EXERCISE TASK A. Repeat the lines of the records between the line holding "Task: Click the end date field 26-05-2022" and the line holding "Action: 393,626", inclusive, leaving the pictures out of your answer.

SOURCE.
⁂
Here’s one way to write these indices (henceforth, the V1 indices):

  // `endIndex` will be .InB(b.endIndex)
  enum ChainCollectionIndex<A:Collection,B:Collection> {
    // Precondition: the index isn’t `a.endIndex`.
    case InA(A.Index)
    case InB(B.Index)
  }

  // `endIndex` will have both `.aIndex` and `.bIndex` equal to their “source”'s `endIndex`
  struct ProductCollectionIndex<A:Collection,B:Collection> {
    let aIndex: A.Index
    let bIndex: B.Index
  }

  // `endIndex` will be both of these set to `a.endIndex`
  // - all other situations expect `upper` is `lower`’s successor, and both != `endIndex`
  struct AdjacentElementCollectionIndex<A:Collection> {
    let lower: A.Index
    let upper: A.Index
  }

…(I trust the index-manipulation boilerplate is easy to fill-in).

There’s absolutely nothing wrong with the above! Each of these types
has the capability to represent the “good” indices, and also has a
reasonable way to represent `endIndex` values.

But, they could also be written like so (henceforth, the V2 indices):

  enum ChainCollectionIndex<A:Collection,B:Collection> {
    // Precondition: the index isn’t `a.endIndex`.
    case InA(A.Index)
    // Precondition: the index isn’t `b.endIndex`.
    case InB(B.Index)
    // `endIndex` sentinel
    case End
  }

  enum ProductCollectionIndex<A:Collection,B:Collection> {
    // Precondition: neither index is the source collection’s `endIndex`
    case Item(A.Index, B.Index)
    // `endIndex` sentinel
    case End
  }

  enum AdjacentElementCollectionIndex<A:Collection> {
    // Precondition: `upper` is `lower`’s successor, *both* are != `a.endIndex`
    case Adjacency(lower: A.Index, upper: A.Index)
⁂
DATA.
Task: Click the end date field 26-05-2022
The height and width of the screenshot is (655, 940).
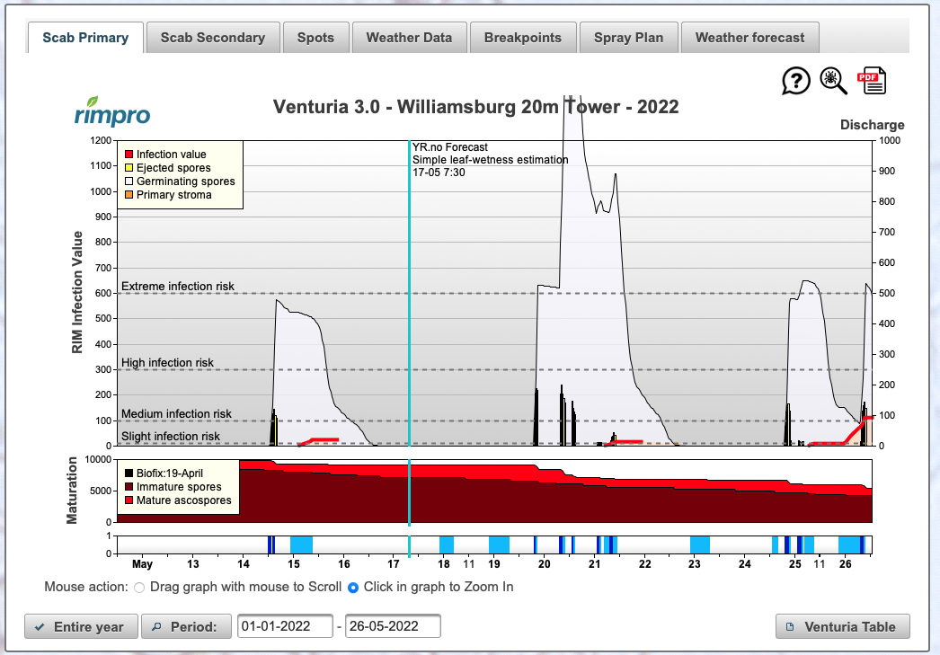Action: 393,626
⁂
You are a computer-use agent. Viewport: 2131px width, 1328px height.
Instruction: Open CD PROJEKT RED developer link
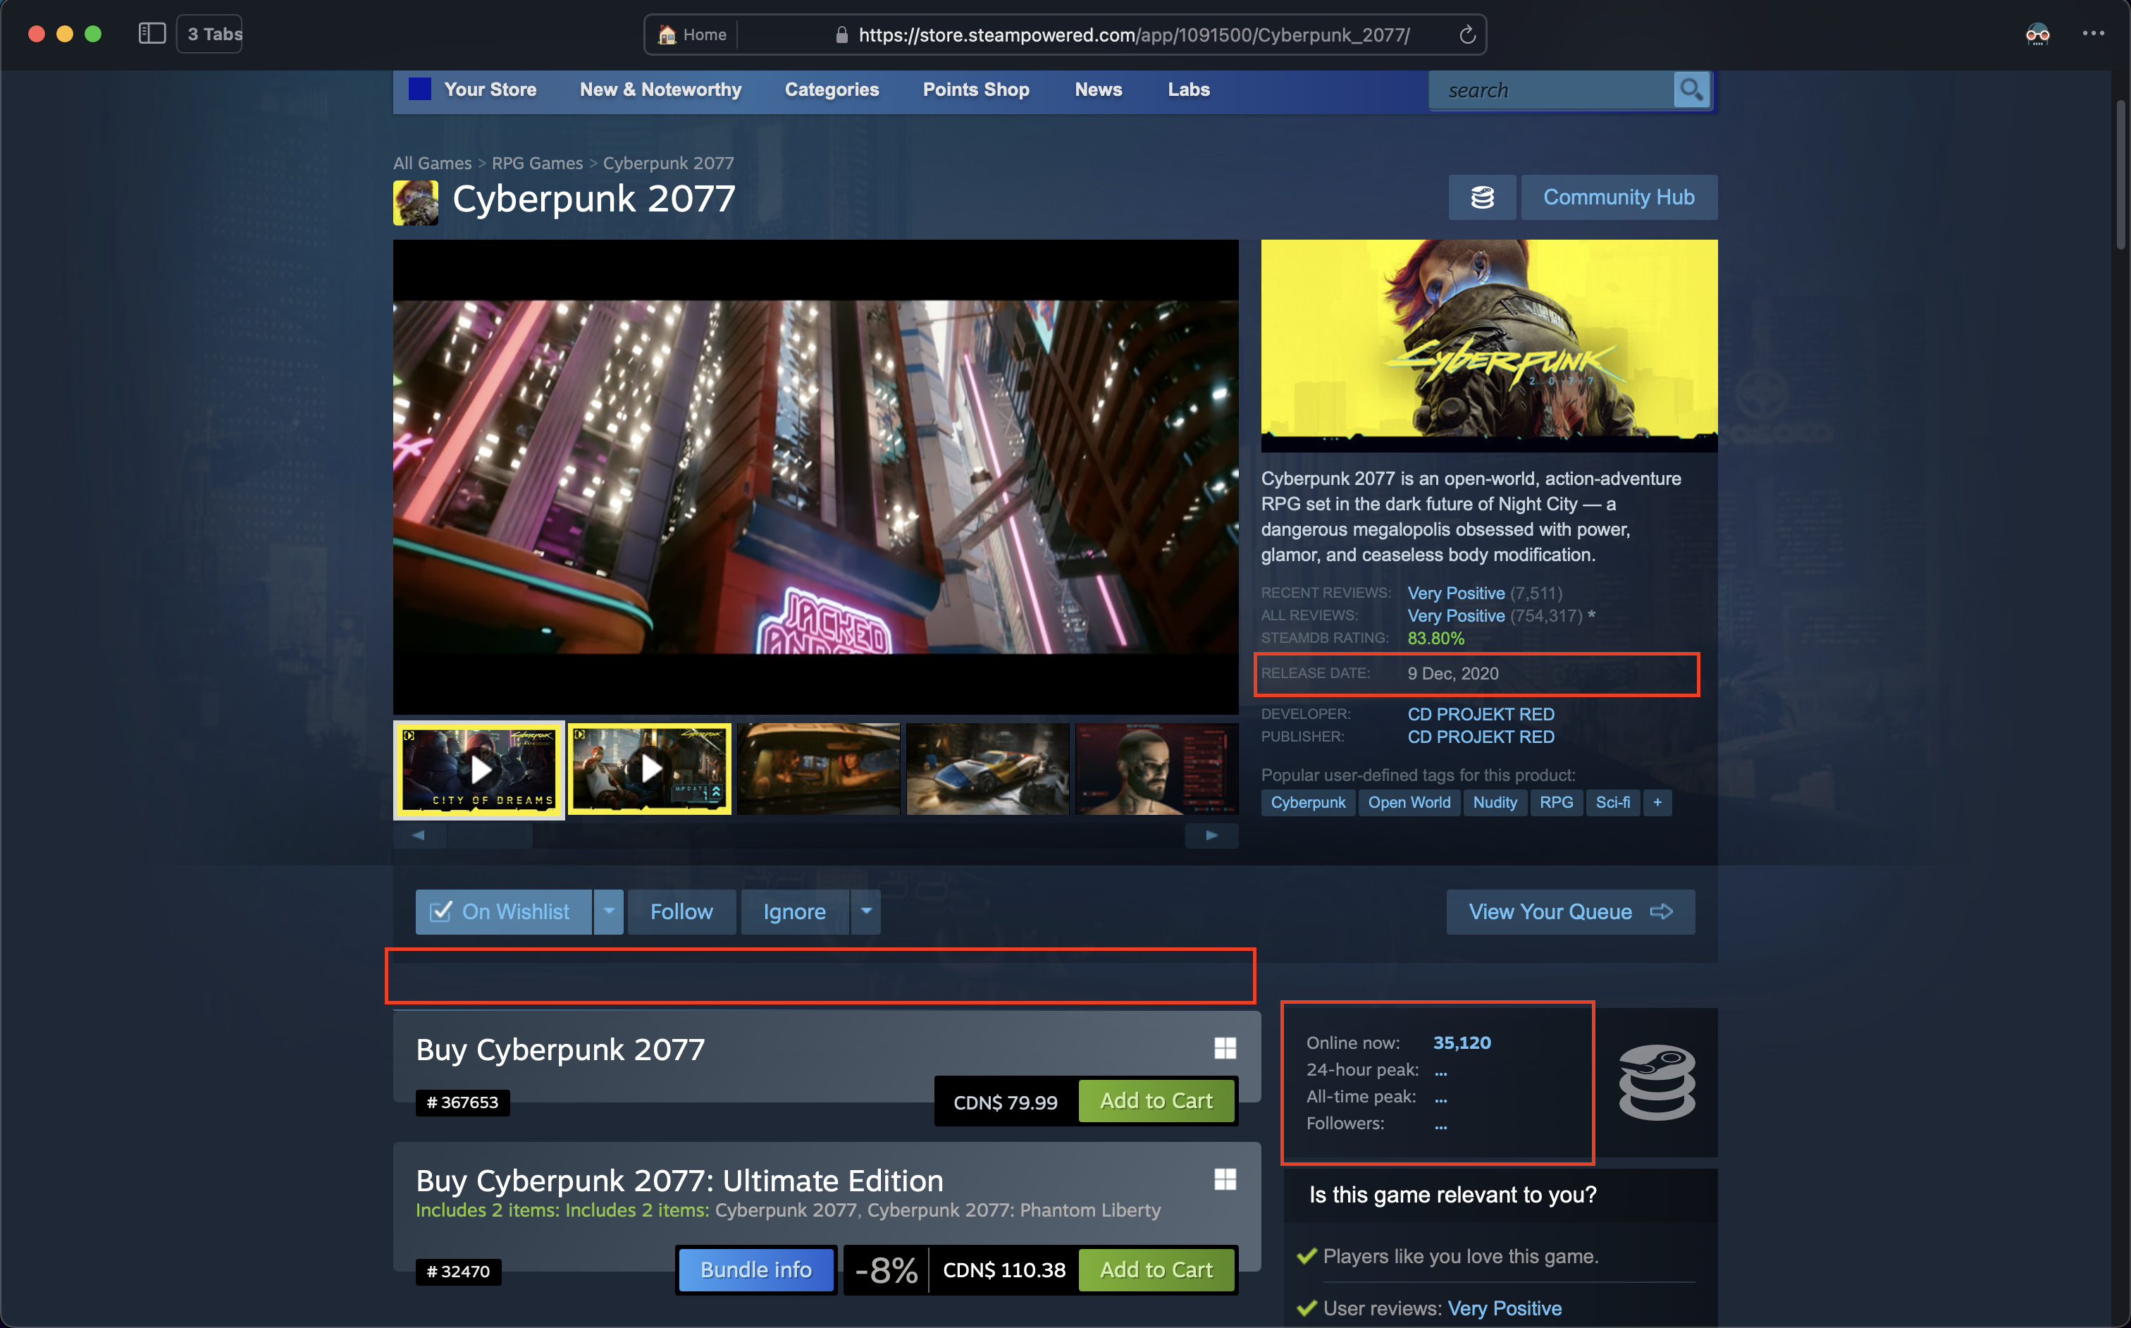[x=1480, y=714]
⁂
EXERCISE TASK B. Copy the part of the passage on collection indices between "But, they could" and "case Item(A.Index, B.Index)", inclusive, without any change.

WRITTEN SOLUTION A.
Task: Click the end date field 26-05-2022
The height and width of the screenshot is (655, 940).
Action: 393,626

WRITTEN SOLUTION B.
But, they could also be written like so (henceforth, the V2 indices):

  enum ChainCollectionIndex<A:Collection,B:Collection> {
    // Precondition: the index isn’t `a.endIndex`.
    case InA(A.Index)
    // Precondition: the index isn’t `b.endIndex`.
    case InB(B.Index)
    // `endIndex` sentinel
    case End
  }

  enum ProductCollectionIndex<A:Collection,B:Collection> {
    // Precondition: neither index is the source collection’s `endIndex`
    case Item(A.Index, B.Index)